── INPUT DATA

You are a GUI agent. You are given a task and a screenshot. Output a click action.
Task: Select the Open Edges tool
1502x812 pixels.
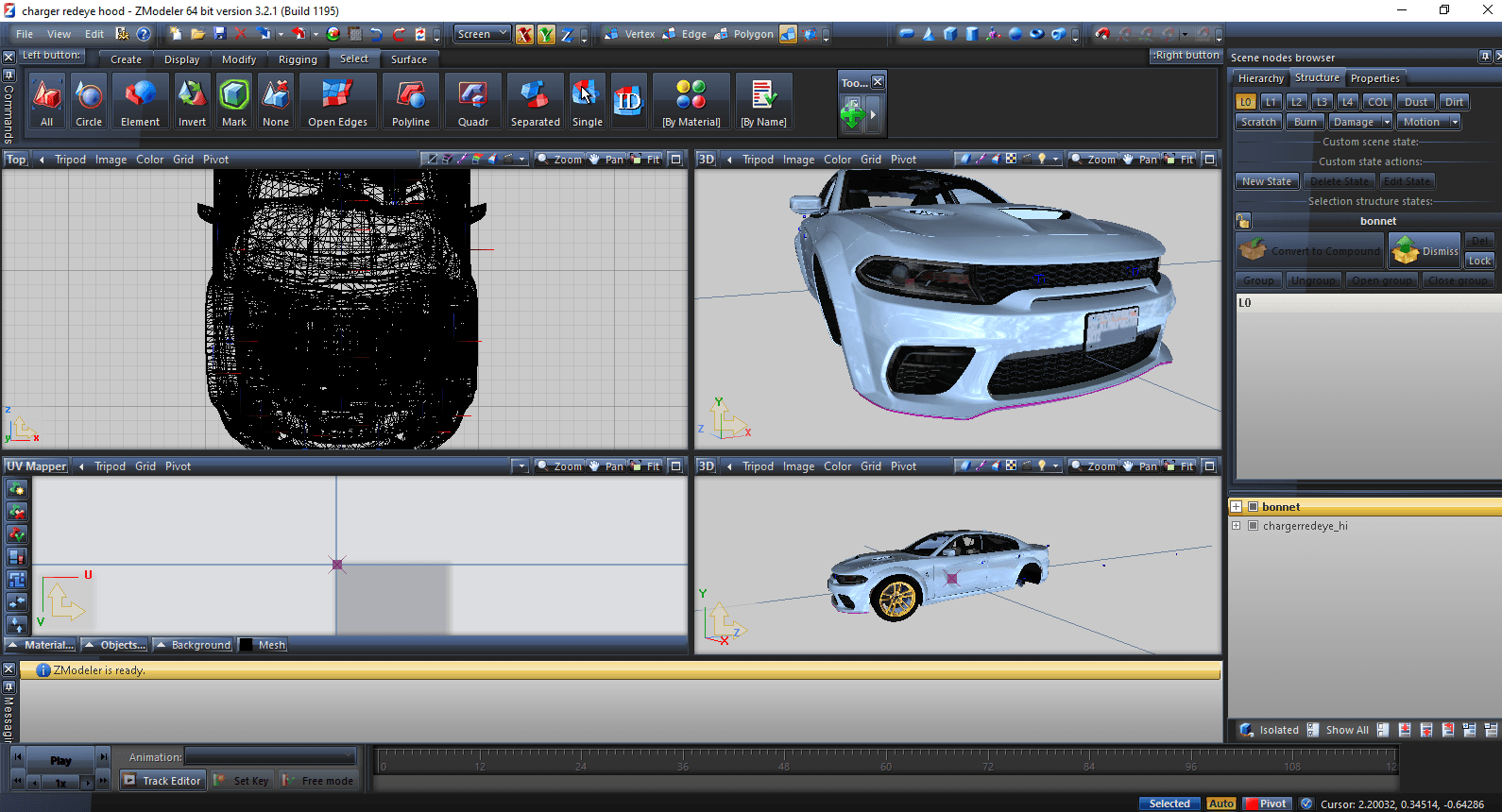coord(337,102)
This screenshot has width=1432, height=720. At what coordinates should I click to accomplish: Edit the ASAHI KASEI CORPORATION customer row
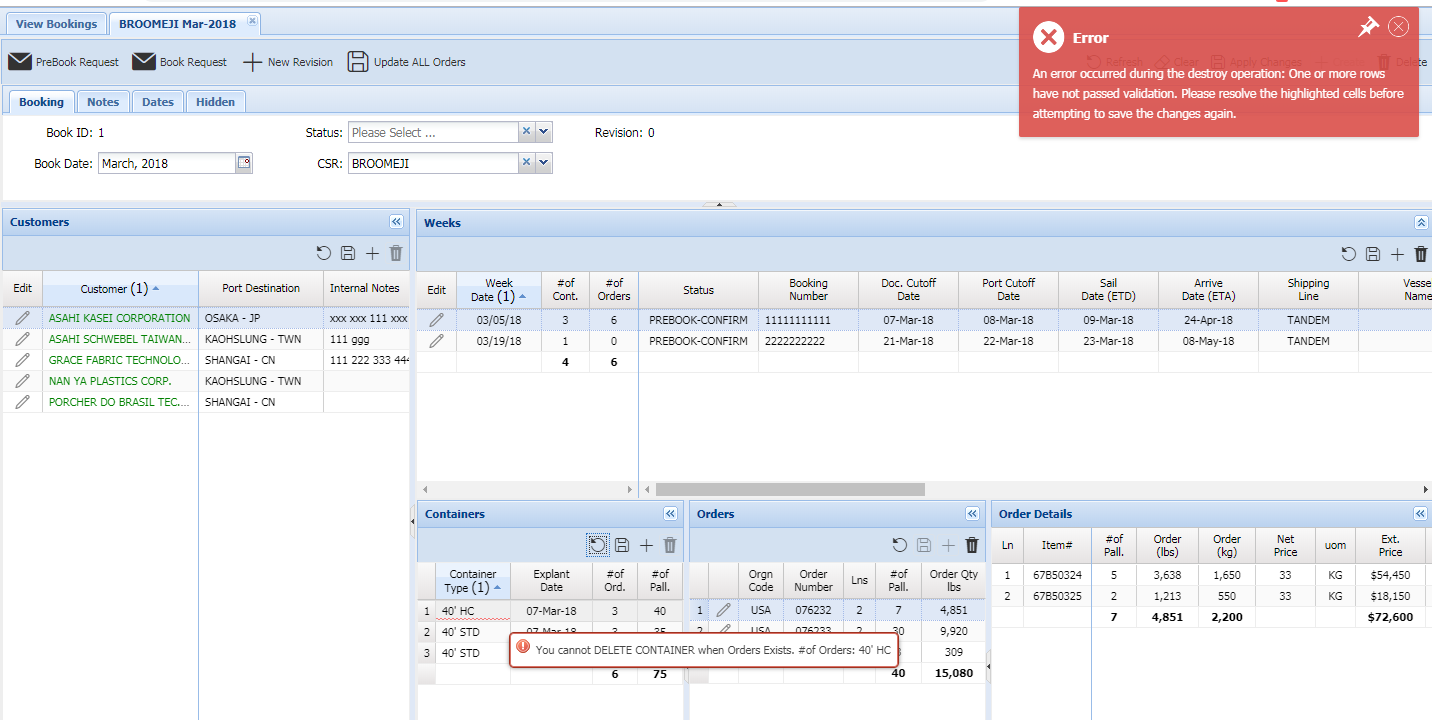click(22, 318)
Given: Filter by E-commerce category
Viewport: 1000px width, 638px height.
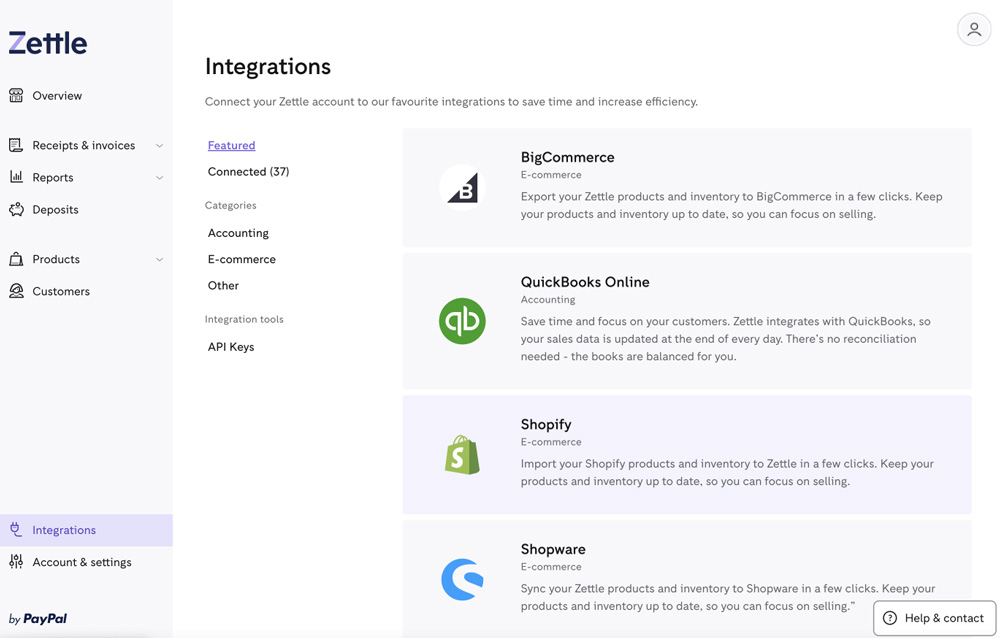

────

## TO DO
Could you retype exactly the lines running from the one with "This screenshot has" to the end of the material above, pictures omitted?

## SOLUTION BELOW
This screenshot has width=1432, height=720. At what coordinates should I click to accomplish: Edit the ASAHI KASEI CORPORATION customer row
click(22, 318)
Given: Filter by E-commerce category
Viewport: 1000px width, 638px height.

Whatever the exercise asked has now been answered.